Richard Gien

Art, Design & Fashion Consultants


I was born in Singapore and educated in Europe. Now, living in New York, I work as an art consultant, helping collectors to build their collections of Asian antiques. I also work as a fashion and interior designer and occasionally as a guest chef. Because of the many blessings in my life, I am able to travel extensively. So I promise myself that, no matter how busy I am, every year I will explore the wonders of a developing country.

Despite the many books and photographs of Vietnam I had seen as a result of cataloging a private collection of photographs in New York five years ago, seeing Vietnam in person was a new and awe-inspiring experience.

I made my first trip to Vietnam about two and half years ago.

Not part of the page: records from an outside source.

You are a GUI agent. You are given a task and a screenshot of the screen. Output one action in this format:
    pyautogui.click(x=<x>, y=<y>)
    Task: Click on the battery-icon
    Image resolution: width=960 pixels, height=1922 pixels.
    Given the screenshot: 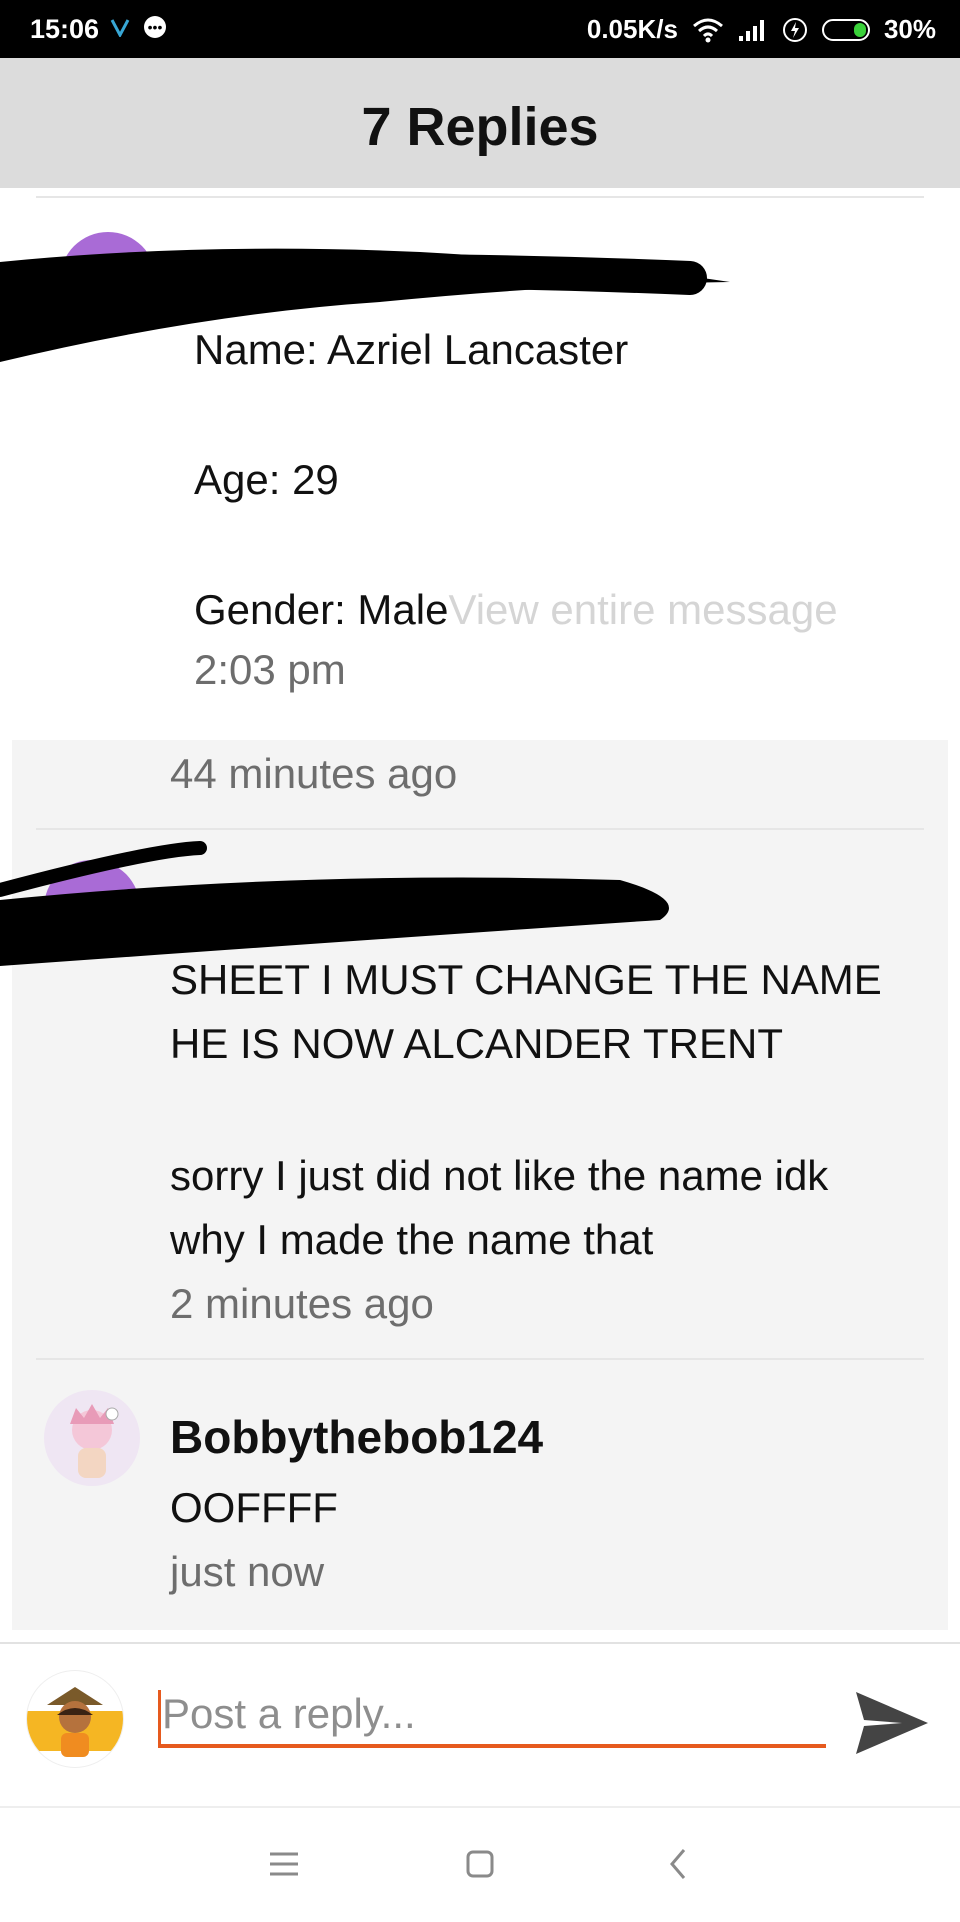 What is the action you would take?
    pyautogui.click(x=846, y=30)
    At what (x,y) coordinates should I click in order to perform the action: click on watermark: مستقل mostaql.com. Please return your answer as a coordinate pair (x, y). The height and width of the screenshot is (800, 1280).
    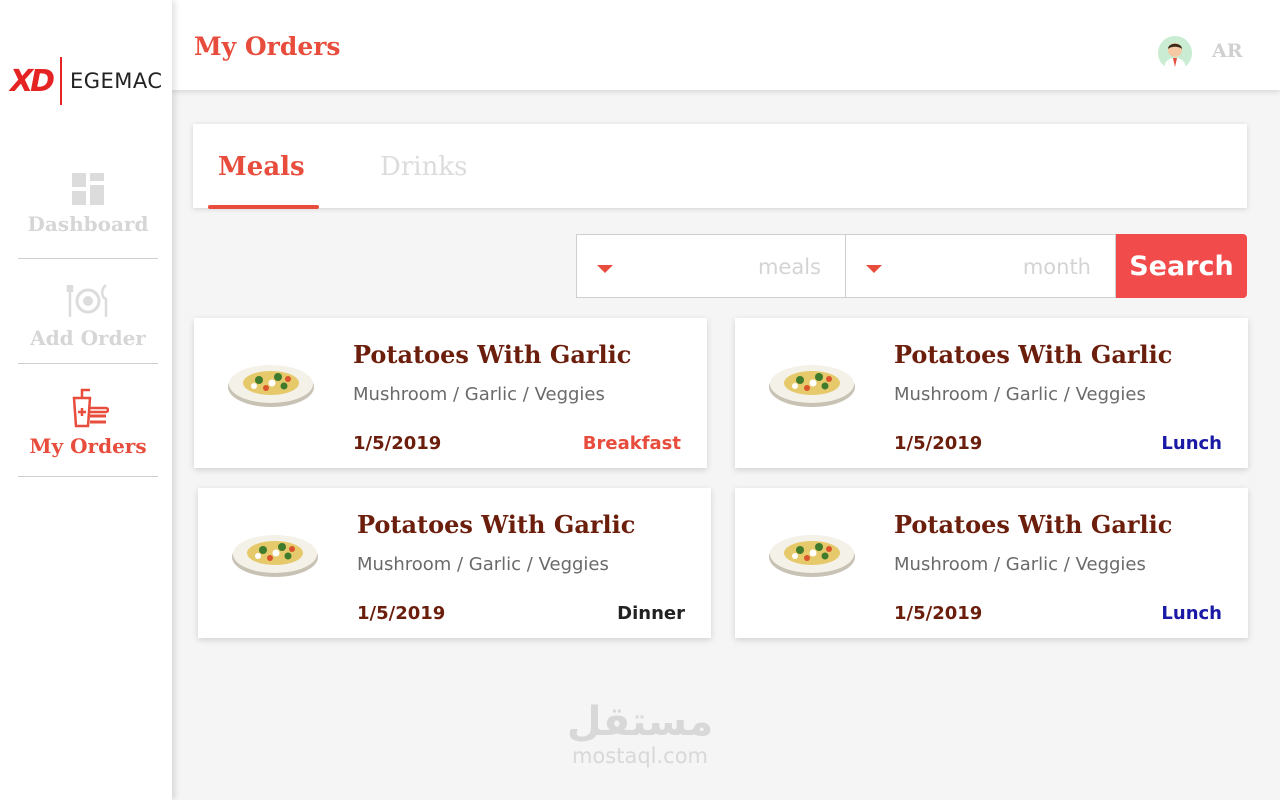
    Looking at the image, I should click on (640, 734).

Ho Chi Minh City: sitting on a motorbike, I felt safe and light, as if I were floating among moving clouds. The sound of bike horns seemed calming and rhythmic. Then I flew to Hue, which was once Vietnam’s imperial capital.

Immediately, I felt the rustic freedom of the mountains and neighboring ocean. The guides I hired could barely speak English but were so friendly that we had fun. One driver invited me to his home for a family dinner specially prepared by his wife. He volunteered to drive me north to Hoi An, where I spoiled myself with four nights at the Riverside Hotel, which is built on a river overlooking dazzling green rice fields. I thoroughly enjoyed this small, 15th century town with its extraordinary Chinese architecture.

Hanoi was my last destination, a busy and peculiarly special town where everyone seems to know everyone. I delighted in meeting some local artists, a handbag designer, gallery owners, and journalists.

Since that first visit, my fashion designs have somehow been inspired by my experiences in, and feelings about, Vietnam to such an extent that I am thinking of manufacturing my second line of clothes there.

My inspiration comes from the daily scenes I witnessed: the street food vendors squatting (a very charming Vietnamese habit), nurturing their food over charcoal burners; fruit vendors in every corner piling up colorful fruit like Buddhist offerings; heart-moving lotus flowers and temples; mai (plum) and dao (peach) flowers that signal the prosperity of spring; and young female students with shining, long black hair, dressed in simply cut white ao dai that take your breath away.

I sensed the openness, dignity and integrity of the people, like the deep roots of trees. These qualities are beautifully revealed in Vietnam’s astonishing works of art, especially in its old ceramics. Indeed, I felt both curious and connected to this place. A Swiss friend once told me that if you gain a Vietnamese friend, he or she is a friend forever.